O oficial espanhol observou-o com ar surpreendido.
"Como? Qué pasa?"
"O que se passa é que não lhe vamos entregar estes homens", repetiu o capitão. Branco mirou Luís de relance. "Alferes, mande destroçar os refugiados."
Era tudo o que Luís queria ouvir. O alferes veterinário voltou-se para os galegos e deu-lhes ordem de que regressassem às tendas; iam ficar em Portugal. Onde antes se vislumbravam rostos carregados de apreensão mortal, surgiram prudentes sorrisos de alívio. Luís procurou José Alexandre com os olhos e piscou-lhe o olho, num sinal de que estava tudo bem; o galego respondeu-lhe com uma vénia com a cabeça.
Cá atrás, Iriarte quase que se engalfinhava com o capitão Branco.

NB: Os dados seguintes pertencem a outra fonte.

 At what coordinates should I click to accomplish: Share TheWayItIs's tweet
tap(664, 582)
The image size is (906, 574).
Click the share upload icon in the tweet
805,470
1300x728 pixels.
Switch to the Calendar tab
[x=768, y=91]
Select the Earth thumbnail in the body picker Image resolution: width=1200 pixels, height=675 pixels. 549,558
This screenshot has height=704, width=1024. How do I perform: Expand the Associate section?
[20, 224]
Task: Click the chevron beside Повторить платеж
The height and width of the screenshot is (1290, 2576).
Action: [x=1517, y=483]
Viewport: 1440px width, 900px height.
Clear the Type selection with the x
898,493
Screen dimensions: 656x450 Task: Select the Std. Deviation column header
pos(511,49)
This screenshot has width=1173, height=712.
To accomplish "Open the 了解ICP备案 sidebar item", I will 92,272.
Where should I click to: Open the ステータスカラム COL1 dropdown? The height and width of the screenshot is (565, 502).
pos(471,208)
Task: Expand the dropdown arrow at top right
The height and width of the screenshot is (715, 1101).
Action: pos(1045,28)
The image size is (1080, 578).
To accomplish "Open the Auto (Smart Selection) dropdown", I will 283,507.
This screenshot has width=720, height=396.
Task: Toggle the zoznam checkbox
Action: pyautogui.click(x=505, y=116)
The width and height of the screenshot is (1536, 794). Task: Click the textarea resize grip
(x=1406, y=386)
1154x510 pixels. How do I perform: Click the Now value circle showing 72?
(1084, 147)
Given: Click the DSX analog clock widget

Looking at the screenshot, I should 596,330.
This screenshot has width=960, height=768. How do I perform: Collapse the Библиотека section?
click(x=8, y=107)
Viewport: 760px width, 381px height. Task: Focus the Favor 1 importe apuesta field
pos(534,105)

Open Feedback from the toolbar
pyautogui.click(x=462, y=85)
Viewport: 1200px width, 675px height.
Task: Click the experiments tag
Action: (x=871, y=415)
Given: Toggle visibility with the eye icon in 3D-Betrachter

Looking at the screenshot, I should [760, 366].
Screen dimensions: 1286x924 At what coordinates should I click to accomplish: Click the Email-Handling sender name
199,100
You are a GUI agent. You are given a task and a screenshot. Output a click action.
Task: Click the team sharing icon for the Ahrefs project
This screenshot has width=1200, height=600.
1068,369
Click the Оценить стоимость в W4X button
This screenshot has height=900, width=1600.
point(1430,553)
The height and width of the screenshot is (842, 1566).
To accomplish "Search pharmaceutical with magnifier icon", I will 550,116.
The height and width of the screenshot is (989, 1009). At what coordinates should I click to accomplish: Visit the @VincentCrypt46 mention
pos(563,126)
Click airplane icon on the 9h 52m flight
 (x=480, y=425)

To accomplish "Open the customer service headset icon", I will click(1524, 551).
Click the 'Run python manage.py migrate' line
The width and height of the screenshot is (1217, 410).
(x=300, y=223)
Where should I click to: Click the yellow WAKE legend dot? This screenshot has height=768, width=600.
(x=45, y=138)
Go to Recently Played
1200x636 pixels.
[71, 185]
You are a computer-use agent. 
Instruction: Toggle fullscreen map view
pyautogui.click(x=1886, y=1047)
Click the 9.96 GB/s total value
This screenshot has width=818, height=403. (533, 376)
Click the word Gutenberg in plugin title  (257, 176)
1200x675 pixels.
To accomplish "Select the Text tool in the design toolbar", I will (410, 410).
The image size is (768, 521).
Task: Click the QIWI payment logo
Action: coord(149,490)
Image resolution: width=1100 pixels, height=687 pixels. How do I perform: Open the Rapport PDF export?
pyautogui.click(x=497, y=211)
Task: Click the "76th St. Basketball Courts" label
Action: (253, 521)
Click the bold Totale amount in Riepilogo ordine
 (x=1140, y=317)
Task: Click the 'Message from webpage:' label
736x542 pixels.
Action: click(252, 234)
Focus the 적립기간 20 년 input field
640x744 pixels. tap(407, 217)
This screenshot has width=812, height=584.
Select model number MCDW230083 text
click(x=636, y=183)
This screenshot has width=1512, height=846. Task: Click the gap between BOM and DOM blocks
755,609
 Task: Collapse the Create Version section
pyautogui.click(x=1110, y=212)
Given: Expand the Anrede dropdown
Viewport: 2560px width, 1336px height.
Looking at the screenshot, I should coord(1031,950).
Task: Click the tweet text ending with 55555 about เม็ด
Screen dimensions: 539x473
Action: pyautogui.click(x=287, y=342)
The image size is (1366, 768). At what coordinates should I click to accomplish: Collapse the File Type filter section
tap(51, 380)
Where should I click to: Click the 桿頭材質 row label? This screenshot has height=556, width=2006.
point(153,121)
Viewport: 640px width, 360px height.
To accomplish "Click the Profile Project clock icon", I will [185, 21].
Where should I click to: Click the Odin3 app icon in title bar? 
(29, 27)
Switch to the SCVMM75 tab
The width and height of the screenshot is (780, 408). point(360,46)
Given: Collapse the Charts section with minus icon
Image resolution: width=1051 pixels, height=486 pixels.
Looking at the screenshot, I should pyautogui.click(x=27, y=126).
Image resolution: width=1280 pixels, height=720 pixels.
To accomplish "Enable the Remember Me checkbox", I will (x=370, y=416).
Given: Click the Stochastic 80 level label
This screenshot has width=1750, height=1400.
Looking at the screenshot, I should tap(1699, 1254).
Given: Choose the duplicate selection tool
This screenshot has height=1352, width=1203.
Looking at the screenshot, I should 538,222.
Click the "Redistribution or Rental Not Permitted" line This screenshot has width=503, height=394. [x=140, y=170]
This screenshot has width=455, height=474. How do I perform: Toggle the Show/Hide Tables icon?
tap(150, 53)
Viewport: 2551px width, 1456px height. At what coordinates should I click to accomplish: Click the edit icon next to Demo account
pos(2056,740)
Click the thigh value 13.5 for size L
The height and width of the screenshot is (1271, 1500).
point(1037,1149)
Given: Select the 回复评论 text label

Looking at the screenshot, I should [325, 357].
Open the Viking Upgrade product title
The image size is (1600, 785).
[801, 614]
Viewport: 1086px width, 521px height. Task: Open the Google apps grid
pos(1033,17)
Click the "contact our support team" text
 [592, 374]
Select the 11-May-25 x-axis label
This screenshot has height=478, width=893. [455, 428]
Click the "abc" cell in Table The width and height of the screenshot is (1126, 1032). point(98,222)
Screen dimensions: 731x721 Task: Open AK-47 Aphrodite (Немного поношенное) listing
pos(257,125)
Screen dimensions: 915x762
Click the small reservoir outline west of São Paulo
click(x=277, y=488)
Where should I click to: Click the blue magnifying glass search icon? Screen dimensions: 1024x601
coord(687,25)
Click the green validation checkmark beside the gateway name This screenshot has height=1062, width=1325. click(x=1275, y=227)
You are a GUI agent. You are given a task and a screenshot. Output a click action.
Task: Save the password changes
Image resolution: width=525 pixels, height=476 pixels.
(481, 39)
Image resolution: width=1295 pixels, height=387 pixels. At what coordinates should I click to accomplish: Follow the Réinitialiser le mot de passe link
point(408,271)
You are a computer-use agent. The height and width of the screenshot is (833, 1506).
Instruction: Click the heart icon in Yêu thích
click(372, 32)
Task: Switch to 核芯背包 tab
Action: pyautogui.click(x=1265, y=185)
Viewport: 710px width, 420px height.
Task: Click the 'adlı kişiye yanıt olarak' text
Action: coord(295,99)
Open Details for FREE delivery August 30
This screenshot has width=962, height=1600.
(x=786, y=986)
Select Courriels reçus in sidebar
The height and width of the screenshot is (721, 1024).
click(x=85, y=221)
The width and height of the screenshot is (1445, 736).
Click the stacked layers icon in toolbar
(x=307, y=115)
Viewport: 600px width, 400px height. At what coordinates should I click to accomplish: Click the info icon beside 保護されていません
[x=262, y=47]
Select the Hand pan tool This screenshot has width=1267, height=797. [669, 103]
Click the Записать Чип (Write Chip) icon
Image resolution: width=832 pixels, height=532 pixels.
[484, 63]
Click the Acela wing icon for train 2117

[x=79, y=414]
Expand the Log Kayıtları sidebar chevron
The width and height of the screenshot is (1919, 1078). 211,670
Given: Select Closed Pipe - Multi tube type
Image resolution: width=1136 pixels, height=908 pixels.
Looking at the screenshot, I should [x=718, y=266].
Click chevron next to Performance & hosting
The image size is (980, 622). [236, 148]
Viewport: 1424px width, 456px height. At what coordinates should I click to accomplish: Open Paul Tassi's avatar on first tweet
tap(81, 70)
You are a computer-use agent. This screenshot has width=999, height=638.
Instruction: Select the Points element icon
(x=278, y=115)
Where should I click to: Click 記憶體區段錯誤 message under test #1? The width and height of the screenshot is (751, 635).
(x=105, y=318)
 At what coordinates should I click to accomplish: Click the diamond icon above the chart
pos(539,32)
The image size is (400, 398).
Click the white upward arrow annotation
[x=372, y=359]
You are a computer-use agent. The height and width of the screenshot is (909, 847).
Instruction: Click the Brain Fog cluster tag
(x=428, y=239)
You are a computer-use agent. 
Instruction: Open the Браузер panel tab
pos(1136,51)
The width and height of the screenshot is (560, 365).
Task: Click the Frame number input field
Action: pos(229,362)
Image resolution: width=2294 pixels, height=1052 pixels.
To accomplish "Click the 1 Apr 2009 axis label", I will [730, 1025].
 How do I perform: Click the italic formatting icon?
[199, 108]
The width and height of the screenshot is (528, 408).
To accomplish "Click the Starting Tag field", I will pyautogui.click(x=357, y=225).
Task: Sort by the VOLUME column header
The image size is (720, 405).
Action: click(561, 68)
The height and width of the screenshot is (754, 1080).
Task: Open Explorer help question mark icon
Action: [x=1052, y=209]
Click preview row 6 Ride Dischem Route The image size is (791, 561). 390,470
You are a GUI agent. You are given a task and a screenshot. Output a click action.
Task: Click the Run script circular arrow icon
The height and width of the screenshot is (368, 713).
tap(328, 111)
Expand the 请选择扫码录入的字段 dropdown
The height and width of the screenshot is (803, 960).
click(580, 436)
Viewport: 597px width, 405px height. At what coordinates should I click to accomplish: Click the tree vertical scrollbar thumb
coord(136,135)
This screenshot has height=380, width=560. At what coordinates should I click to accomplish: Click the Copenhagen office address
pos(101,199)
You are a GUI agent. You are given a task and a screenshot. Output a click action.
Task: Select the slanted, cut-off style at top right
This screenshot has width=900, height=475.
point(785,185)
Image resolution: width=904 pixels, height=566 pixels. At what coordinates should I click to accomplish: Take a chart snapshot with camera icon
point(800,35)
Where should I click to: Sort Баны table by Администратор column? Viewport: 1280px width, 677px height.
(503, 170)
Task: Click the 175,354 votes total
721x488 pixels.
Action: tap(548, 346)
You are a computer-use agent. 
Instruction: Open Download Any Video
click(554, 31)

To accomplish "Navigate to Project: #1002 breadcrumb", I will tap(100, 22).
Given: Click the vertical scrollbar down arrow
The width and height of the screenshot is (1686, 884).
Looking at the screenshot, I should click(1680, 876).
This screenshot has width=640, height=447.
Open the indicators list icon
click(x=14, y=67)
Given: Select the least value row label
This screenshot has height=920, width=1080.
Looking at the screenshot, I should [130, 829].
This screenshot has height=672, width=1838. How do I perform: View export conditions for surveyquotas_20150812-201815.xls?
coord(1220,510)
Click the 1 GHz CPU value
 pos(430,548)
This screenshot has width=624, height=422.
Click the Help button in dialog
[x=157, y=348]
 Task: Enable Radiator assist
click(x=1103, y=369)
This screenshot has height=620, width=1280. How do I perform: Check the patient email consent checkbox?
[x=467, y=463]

"No es posible!", gritou o espanhol, rubro de fúria, acenando com um documento na mão. "O
general Machado autorizou a entrega destes rojos!" Pôs o papel à frente do nariz do português.
"Veja!"
O capitão Branco ignorou o documento.
"O general Machado desconhecia certamente o destino que os senhores reservavam aos refugiados", devolveu, com ar impassível.
"Vocês não têm de conhecer ou desconhecer destino nenhum! Têm é de nos entregar os rojos, mais nada!"
O capitão fixou os olhos no oficial espanhol.
"Caro coronel, o senhor não está em Espanha, entendeu? O senhor encontra-se em Portugal."
Elevou o tom de voz. "E, que eu saiba, em Portugal ainda mandam os portugueses! Se não está contente, vá queixar-se ao papa!"
"Mas o general Machado autorizou a transferência dos rojos, caray!", insistiu Iriarte, acenando ainda com o documento que tinha nas mãos. "Você só tem de mos entregar!"
O capitão Branco apontou o indicador ao espanhol.
"Coronel Iriarte", vociferou. "Portugal foi dos primeiros países do mundo a abolirem a pena de morte! Está fora de questão um oficial português entregar alguém para ser executado. Que vocês se portem como animais é lá convosco, mas neste país actuamos de maneira diferente. Que fique claro que a honra do exército português não será manchada por mim, entendeu? Nem por mim, nem por nenhum oficial que aqui esteja!"
"Aqui debe de haber algún error", argumentou Iriarte, baixando a voz e tentando parecer razoável. "Que eu saiba, não são vocês que vão fuzilar os rojos." Pousou a mão no peito. "Somos nosotros."